Das Spiel im April war ein sol­ches Halb­fi­nale, und alles lief wie immer. Borussia ging früh in Füh­rung, was stets ganz beson­ders ärger­lich ist, weil dann Hoff­nung auf­keimt. Diesmal aber nur kurz, denn natür­lich drehten die Bayern das Spiel noch vor der Pause, durch Javi Mar­tinez und – logisch! – den Ex-Dort­munder Mats Hum­mels. Von da an stellten sich nur noch zwei Fragen: Trifft auch der zweite ehe­ma­lige Borusse, Robert Lewan­dowski? Und wie viele Spieler wird Arjen Robben aus­steigen lassen, bevor er sein obli­ga­to­ri­sches Tor gegen den BVB erzielt?

Die Ant­wort auf die zweite Frage war die erste Über­ra­schung des Abends: gar keinen. Es war näm­lich nicht nötig. In der 63. Minute spielte Roman Bürki einen aber­wit­zigen Pass auf Julian Weigl, den Thiago inner­halb des Straf­raums (!) abfangen konnte. Weil Bürki den Winkel ver­kürzte, legte Thiago den Ball quer auf Lewan­dowski und der Pole schob das Leder weiter in die Mitte, wo der völlig freie Robben sofort aufs leere Tor schoss und dann nach rechts abdrehte, um seinen Jubel­lauf zur Sei­ten­linie zu beginnen.

Und dann kam Manni“ Bender

Aller­dings war das Tor dann doch nicht ganz so leer. Sven Manni“ Bender war zurück­ge­eilt und stand auf der Linie. Rob­bens Schuss klatschte an den rechten Pfosten und nie­mand war dar­über ver­blüffter als der Hol­länder selbst. Erst in der Zeit­lupe konnte man erkennen, dass Bender den Ball mit einem Spreiz­schritt noch erreicht hatte und dass seine Fuß­spitze ihn gegen den Pfosten drückte.

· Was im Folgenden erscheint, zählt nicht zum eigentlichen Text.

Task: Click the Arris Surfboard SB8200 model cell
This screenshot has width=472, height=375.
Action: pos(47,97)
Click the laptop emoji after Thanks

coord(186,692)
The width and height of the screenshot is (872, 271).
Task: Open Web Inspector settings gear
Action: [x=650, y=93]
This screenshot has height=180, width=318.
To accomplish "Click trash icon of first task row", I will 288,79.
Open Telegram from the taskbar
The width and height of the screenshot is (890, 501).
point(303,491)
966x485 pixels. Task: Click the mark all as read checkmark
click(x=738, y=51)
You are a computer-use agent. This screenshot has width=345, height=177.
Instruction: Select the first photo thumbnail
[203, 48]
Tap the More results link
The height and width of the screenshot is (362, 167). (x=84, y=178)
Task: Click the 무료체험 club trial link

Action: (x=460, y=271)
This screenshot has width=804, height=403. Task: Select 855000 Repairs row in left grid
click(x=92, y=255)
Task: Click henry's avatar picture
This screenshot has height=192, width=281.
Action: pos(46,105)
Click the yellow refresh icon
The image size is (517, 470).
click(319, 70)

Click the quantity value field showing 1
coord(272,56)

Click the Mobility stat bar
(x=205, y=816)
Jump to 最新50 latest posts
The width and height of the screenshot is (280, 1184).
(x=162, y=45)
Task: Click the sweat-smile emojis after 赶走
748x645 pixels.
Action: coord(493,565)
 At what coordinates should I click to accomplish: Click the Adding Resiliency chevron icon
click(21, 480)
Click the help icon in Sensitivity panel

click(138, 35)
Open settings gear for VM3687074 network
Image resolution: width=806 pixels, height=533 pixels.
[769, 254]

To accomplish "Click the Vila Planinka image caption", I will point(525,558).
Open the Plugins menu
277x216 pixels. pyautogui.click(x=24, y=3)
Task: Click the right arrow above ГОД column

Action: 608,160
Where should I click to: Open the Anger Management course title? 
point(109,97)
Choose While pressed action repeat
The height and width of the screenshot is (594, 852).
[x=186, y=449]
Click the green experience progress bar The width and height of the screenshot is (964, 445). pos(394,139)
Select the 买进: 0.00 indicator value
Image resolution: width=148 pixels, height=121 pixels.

Es war Ben­ders ein­ziges Pokal­spiel der Saison. Die ersten Runden hatte er wegen diverser Ver­let­zungen ver­passt und die nächste, das Finale würde er von der Bank aus ver­folgen müssen. Dass Borussia dieses Finale über­haupt erreichte, lag nicht zuletzt an Ben­ders spek­ta­ku­lärer Ret­tungs­ak­tion, denn einen 1:3‑Rückstand hätte ein zu diesem Zeit­punkt hoff­nungslos unter­le­gener BVB in Mün­chen sicher nicht auf­ge­holt.